A Coreia do Norte há muito que diz estar aberta a abandonar o seu arsenal nuclear se os Estados Unidos retirarem as suas tropas da Coreia do Sul e cessarem a sua aliança de segurança do “guarda-chuva nuclear” com Seul, entre outras condições.

Os Estados Unidos, por seu lado, têm insistido num desmantelamento completo, verificável e irreversível do armamento nuclear da Coreia do Norte e de todas as infra-estruturas necessárias para a sua produção.

As interpretações divergentes ameaçam interferir nas potenciais conversações entre a Coreia do Norte e os Estados Unidos ainda antes de começarem. “À medida que as cimeiras se aproximam, as noções de desnuclearização parecem estar a afastar-se em vez de se aproximarem”, diz Adam Mount, da Federação Americana de Cientistas.

No centro do abismo entre o que disse Kim Jong-un e aquilo que os líderes norte-americanos e aliados podem esperar estão muitas lacunas e condições associadas.
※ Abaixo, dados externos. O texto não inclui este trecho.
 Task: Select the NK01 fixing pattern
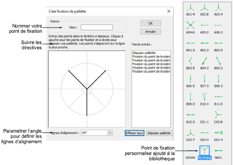click(x=218, y=153)
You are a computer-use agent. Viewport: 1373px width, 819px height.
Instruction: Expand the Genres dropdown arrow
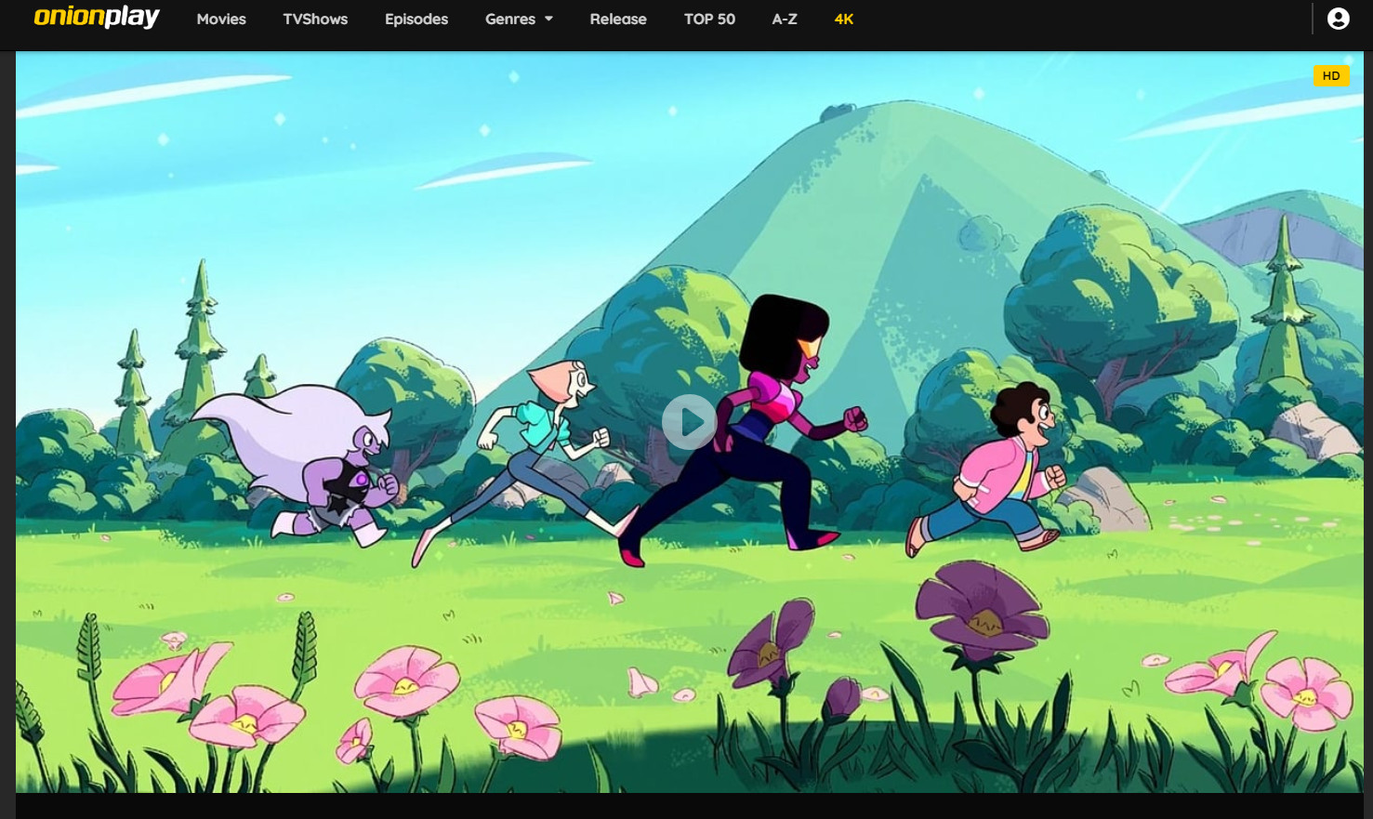(x=548, y=19)
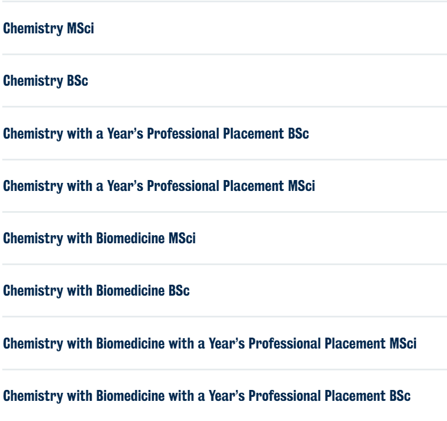
Task: Pick the Biomedicine MSci without placement year
Action: click(99, 238)
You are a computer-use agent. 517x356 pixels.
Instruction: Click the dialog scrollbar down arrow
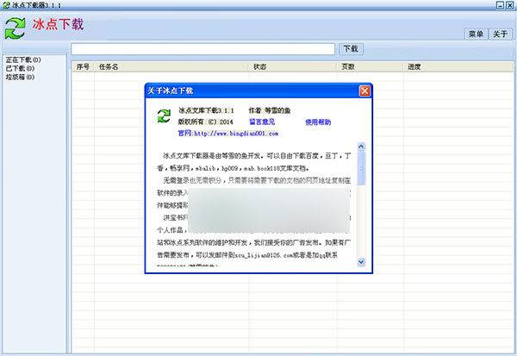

Anteriores líderes norte-coreanos prometeram acabar com o programa nuclear através de negociações e, segundo dirigentes sul-coreanos, Kim disse estar aberto a destruir as suas armas nucleares se lhe forem dadas garantias de segurança adequadas.

Será improvável que Washington consiga fornecer de forma credível essas garantias depois das intervenções no Iraque e na Líbia, diz Vipin Narang, professor associado do Programa de Estudos de Segurança do MIT. “Se isso é o que o Norte entende por desnuclearização, não há hipótese de acontecer”, afirmou. O mais provável é que a Coreia do Norte ofereça algo que possa limitar o seu programa nuclear sem o eliminar imediatamente, dizem os analistas.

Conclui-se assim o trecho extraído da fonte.